Chance to snap up a Damien Hirst shark

A sketch of Hirst's 1992 Britart masterpiece Shark in a Tank of Formaldehyde

A sketch of Hirst's 1992 Britart masterpiece Shark in a Tank of Formaldehyde

As brush-offs go, a visit to an artist’s studio led to a stroke of luck for a budding artist.

A hastily-scribbled, signed sketch by one of the world’s most prolific and successful artists is expected to sell for between £3,000 and £5,000 when it goes under the hammer at a Cotswold auction later this month.

The sketch of a shark in a box was drawn by Chalford-based Damien Hirst in a book which the vendor, who was hoping to find work at the studio, asked the artist to sign.

The cartoon face of a shocked horse by the illustrator Norman Thelwell

The cartoon face of a shocked horse by the illustrator Norman Thelwell

The sketch of Hirst’s 1992 Britart masterpiece Shark in a Tank of Formaldehyde – or to give it its full title The Physical Impossibility of Death in the Mind of Someone Living – was made inside a copy of a book of Hirst’s work with the equally long title of I Want to Spend the Rest of My Life Everywhere with Everyone, One to One Always, For Ever, Now.

The picture will be auctioned at Moore Allen & Innocent’s Selected Picture Sale on Thursday, April 28, along with a number of rare and unusual modern pieces.

Gracing the front cover of the auction catalogue is the cartoon face of a shocked horse by the illustrator Norman Thelwell. The cartoonist was well known for his humorous illustrations of horses and ponies.

When he died at the age of 80, in 2004, The Telegraph wrote: “Thelwell created some of the most recognisable images in equine art with his cartoons of freckled girls being bounced along on their recalcitrant spherical ponies.”

In 1963, the government’s Central Office of Information commissioned Thelwell to provide illustrations for a Public Information Film on road safety and horses. The only surviving copy of the film is now in the collection of the British Film Institute, while the illustrations stayed in the family of the producer and director, documentary film maker Peter Bradford, until now. Estimates for each illustration range from £500 to £1,200.

The original pen, ink and watercolour drawings for a set of Captain Pugwash birthday cards

The original pen, ink and watercolour drawings for a set of Captain Pugwash birthday cards

At around the same time, seafaring hero Captain Horatio Pugwash was sailing the seven seas and doing battle with his mortal enemy Black Jake in the BBC’s animated children’s programme Captain Pugwash.

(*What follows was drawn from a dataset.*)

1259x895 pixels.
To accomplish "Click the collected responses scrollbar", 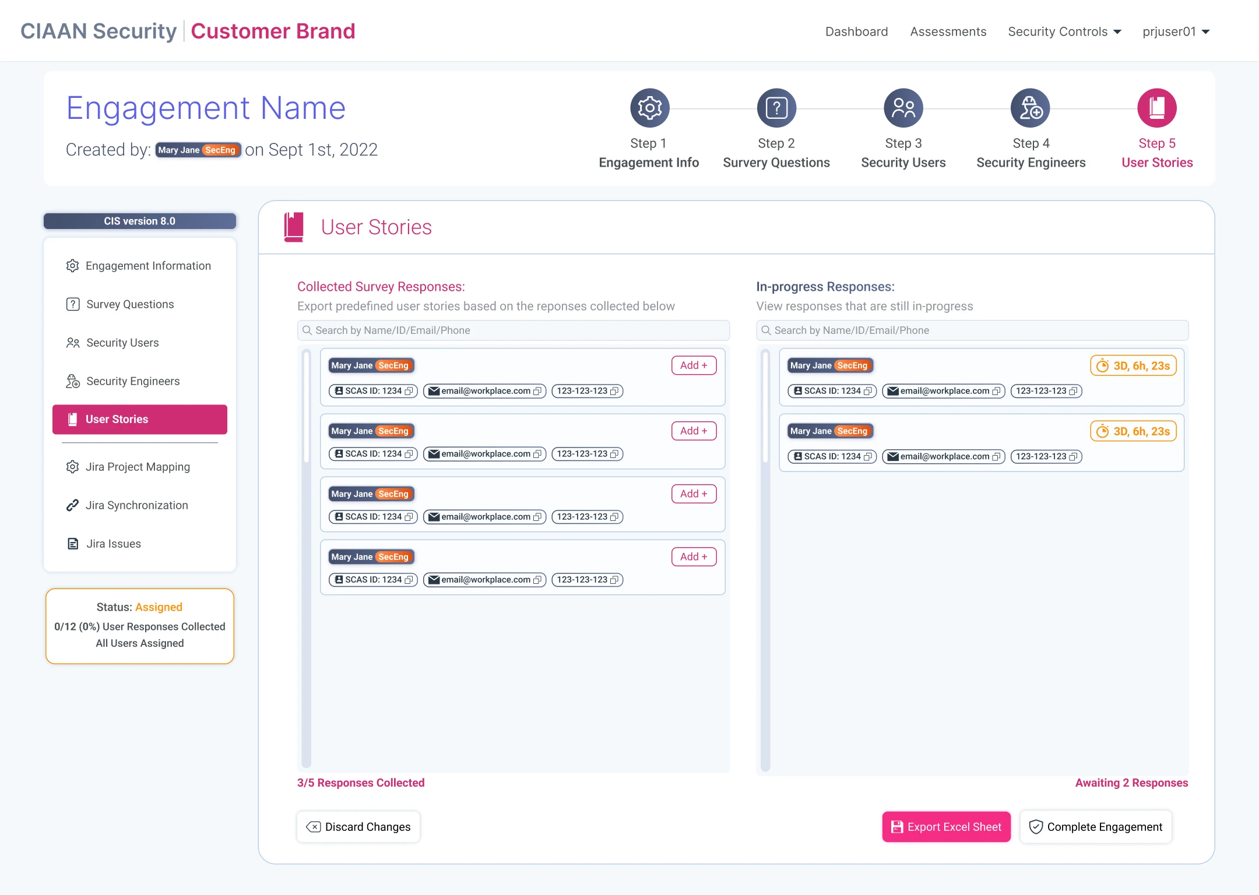I will [x=307, y=408].
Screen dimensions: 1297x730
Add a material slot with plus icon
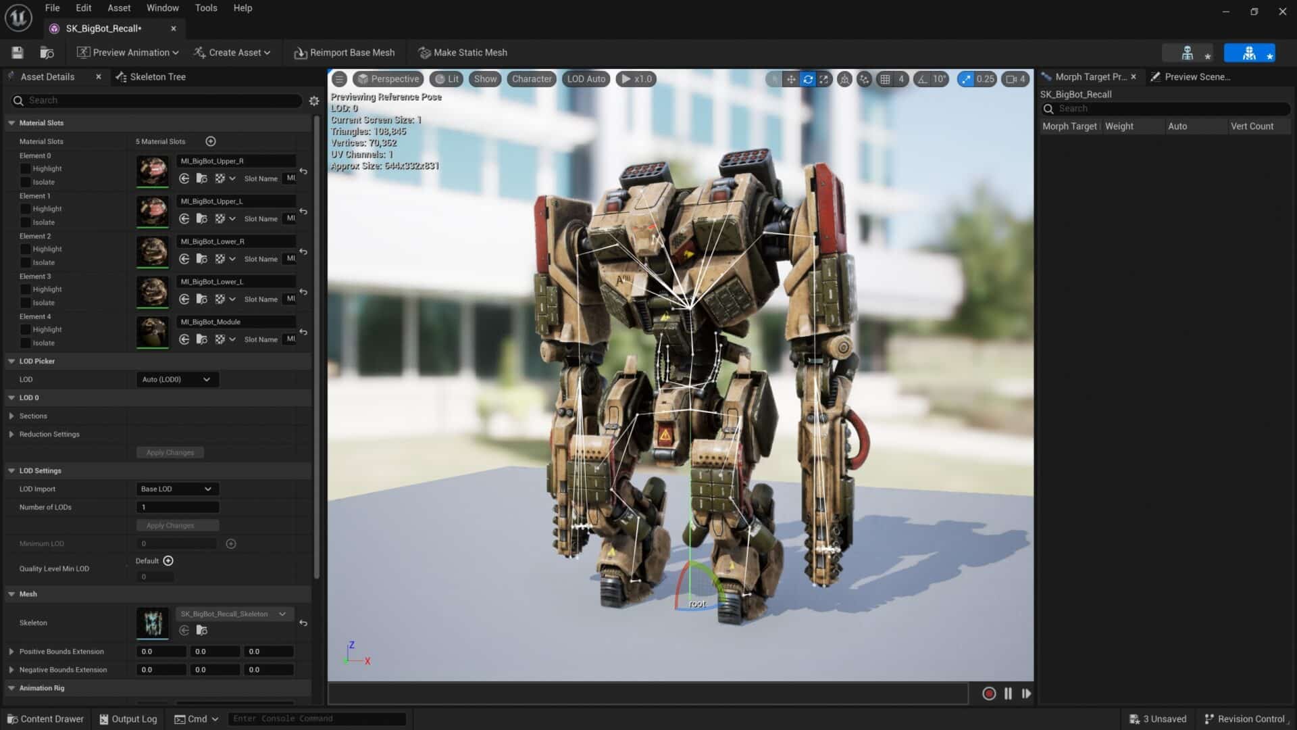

In the early 1980s, Dorchester-based Gusto Graphics commissioned Pugwash artist John Ryan to create nine birthday cards featuring the pirate and his friends. The original pen, ink and watercolour drawings are now being sold on behalf of one of Gusto Graphics’ owners, with a guide price of £1,000 to £1,500 for the set of nine.

There’s much yo-ho-ho-ing going on in a substantial oil painting from the 18th Century Italian School, although the bottles depicted in The Festival of Bacchus are filled with red wine rather than navy rum.

In the painting, which measures 1.7m wide by a metre high, Bacchus – the god of wine – and his fawns lead a procession before a temple while revellers drink, dance and play music in the background. The unsigned oil is expected to achieve £5,000 to £8,000.

The Festival of Bacchus, from the 18th Century Italian School

The Festival of Bacchus, from the 18th Century Italian School

There’s a far more sedate party going on in The Piazza Quirinalli, Rome, from the School of Gaspar Van Wittel (1652-1736), with ladies in posh frocks and bewigged gentlemen alighting a coach at the steps of the grand building. The 34cm by 54cm unsigned oil is expected to achieve £5,000 to £8,000.

Also from the School of Gaspar Van Wittel is Santa Maria della Salute, a Venetian scene with figures and gondolas. The 25cm by 41cm unsigned oil is expected to achieve £10,000 to £15,000.

Master with Hounds by Lionel Edwards

Master with Hounds by Lionel Edwards

Scenes from exotic lands also feature in a collection of six original watercolours by Gerald Le Merchant De Saumarez (1859-1941), who painted British soldiers at home and abroad during the late 1800s. The artist painted the Scots Greys, officers of the Dragoon Guards, the Africa Corps and even members of the Sudan Army, and as the watercolours feature horses as heavily as soldiers, the pictures – whose estimates range from £300 to £1,500 – should appeal as much to collectors of equestrian art as fans of military memorabilia.

But aimed squarely at the equestrian market is Master with Hounds, a study of a mounted huntsman jumping a Cotswold stone wall with hounds galloping beside by Lionel Edwards (1878-1966).

Edwards remains one of the country’s best loved equestrian artists, and his prints always achieve healthy prices in the horse-loving Cotswolds. This original, signed watercolour, painted around 1930 and said to feature a member of the Cotswold Hunt, is likely to achieve between £1,000 and £1,500.